=== Given records ===
◇ ◇ ◇ ◇
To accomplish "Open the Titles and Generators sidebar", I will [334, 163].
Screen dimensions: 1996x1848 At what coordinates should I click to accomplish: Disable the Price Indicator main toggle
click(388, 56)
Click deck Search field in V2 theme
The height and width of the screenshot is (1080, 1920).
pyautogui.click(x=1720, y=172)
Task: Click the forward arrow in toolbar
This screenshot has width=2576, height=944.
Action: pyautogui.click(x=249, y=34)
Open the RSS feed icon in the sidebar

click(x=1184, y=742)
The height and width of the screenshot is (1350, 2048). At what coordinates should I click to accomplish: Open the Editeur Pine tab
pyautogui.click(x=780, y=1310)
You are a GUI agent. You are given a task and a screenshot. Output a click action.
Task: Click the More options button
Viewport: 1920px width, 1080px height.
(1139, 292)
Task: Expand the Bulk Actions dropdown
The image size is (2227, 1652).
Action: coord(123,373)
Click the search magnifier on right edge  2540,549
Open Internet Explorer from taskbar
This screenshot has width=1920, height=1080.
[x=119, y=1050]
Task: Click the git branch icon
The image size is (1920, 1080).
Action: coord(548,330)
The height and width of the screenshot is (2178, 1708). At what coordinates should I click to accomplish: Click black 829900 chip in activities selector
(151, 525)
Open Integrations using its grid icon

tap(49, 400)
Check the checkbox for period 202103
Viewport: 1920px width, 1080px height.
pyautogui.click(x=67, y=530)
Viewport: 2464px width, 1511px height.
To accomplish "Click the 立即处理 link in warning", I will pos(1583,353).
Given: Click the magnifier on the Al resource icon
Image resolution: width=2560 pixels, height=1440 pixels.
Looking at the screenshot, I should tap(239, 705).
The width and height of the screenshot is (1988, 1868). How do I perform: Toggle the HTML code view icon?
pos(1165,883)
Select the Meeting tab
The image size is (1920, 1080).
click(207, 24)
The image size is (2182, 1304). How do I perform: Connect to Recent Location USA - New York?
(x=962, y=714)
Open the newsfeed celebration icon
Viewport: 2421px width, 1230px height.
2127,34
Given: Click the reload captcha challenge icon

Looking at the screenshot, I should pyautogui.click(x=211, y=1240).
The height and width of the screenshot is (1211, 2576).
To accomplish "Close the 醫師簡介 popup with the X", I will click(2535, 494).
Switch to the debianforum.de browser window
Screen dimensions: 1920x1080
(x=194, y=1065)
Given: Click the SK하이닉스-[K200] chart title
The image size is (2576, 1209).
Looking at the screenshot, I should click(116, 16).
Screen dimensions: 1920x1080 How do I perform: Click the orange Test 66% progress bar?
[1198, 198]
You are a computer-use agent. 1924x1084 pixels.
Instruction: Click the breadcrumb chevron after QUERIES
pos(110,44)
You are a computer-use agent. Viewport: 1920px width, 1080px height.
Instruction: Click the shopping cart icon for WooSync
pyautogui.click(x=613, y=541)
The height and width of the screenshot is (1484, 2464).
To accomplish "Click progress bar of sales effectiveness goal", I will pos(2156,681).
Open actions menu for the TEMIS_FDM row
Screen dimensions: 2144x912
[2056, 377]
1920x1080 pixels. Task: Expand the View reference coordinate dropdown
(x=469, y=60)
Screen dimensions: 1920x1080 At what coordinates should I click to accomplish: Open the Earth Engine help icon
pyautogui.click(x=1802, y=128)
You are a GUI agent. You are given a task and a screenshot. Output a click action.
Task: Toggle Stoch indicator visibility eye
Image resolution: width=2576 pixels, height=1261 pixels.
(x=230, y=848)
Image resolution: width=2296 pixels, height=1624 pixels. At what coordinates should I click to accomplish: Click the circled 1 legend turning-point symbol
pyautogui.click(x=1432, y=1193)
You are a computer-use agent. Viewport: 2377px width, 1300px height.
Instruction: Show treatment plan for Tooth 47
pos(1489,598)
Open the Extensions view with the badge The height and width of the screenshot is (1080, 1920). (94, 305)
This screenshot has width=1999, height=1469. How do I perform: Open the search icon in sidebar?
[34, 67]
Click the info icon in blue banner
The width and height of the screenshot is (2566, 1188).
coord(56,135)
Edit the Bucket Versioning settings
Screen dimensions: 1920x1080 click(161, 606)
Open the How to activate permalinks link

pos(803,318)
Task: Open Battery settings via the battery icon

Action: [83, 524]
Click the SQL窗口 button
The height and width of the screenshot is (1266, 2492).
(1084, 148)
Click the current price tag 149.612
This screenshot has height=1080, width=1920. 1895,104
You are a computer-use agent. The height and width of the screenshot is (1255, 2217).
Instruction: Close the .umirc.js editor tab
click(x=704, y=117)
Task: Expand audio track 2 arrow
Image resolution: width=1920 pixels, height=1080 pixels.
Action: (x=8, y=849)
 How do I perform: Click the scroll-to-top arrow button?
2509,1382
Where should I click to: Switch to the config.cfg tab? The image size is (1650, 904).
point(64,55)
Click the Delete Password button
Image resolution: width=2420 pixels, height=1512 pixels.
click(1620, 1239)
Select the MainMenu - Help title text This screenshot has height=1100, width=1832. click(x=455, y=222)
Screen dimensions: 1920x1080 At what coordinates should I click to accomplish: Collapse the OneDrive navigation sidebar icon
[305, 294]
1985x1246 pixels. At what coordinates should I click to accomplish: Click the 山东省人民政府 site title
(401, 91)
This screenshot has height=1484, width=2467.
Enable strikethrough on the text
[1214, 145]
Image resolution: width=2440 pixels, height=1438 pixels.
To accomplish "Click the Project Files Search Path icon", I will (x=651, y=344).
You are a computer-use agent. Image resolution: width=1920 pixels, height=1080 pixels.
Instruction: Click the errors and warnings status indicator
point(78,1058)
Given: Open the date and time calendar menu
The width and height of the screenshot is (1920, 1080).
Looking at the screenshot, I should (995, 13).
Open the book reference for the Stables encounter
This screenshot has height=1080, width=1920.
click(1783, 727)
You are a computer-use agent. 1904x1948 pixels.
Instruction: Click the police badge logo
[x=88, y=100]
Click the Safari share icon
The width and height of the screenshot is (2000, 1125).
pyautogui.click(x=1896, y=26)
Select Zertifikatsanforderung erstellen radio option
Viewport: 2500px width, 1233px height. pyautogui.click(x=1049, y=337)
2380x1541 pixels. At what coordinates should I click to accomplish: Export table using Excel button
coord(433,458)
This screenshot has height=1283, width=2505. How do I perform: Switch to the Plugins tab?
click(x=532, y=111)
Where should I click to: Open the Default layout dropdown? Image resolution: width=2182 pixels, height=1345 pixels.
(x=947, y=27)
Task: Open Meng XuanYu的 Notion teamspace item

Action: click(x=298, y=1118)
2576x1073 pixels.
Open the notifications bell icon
◇ ◇ ◇ ◇
=== What is being asked ===
From the entries above, write out only the lines starting at the line that holds "You are a computer-use agent. Viewport: 2377px" and ending at the line that holds "Select the MainMenu", keeping both and matching them exactly.

=== Problem solution ===
You are a computer-use agent. Viewport: 2377px width, 1300px height.
Instruction: Show treatment plan for Tooth 47
pos(1489,598)
Open the Extensions view with the badge The height and width of the screenshot is (1080, 1920). (94, 305)
This screenshot has width=1999, height=1469. How do I perform: Open the search icon in sidebar?
[34, 67]
Click the info icon in blue banner
The width and height of the screenshot is (2566, 1188).
coord(56,135)
Edit the Bucket Versioning settings
Screen dimensions: 1920x1080 click(161, 606)
Open the How to activate permalinks link

pos(803,318)
Task: Open Battery settings via the battery icon

Action: [83, 524]
Click the SQL窗口 button
The height and width of the screenshot is (1266, 2492).
(1084, 148)
Click the current price tag 149.612
This screenshot has height=1080, width=1920. 1895,104
You are a computer-use agent. The height and width of the screenshot is (1255, 2217).
Instruction: Close the .umirc.js editor tab
click(x=704, y=117)
Task: Expand audio track 2 arrow
Image resolution: width=1920 pixels, height=1080 pixels.
Action: (x=8, y=849)
 How do I perform: Click the scroll-to-top arrow button?
2509,1382
Where should I click to: Switch to the config.cfg tab? The image size is (1650, 904).
point(64,55)
Click the Delete Password button
Image resolution: width=2420 pixels, height=1512 pixels.
click(1620, 1239)
Select the MainMenu - Help title text This screenshot has height=1100, width=1832. click(x=455, y=222)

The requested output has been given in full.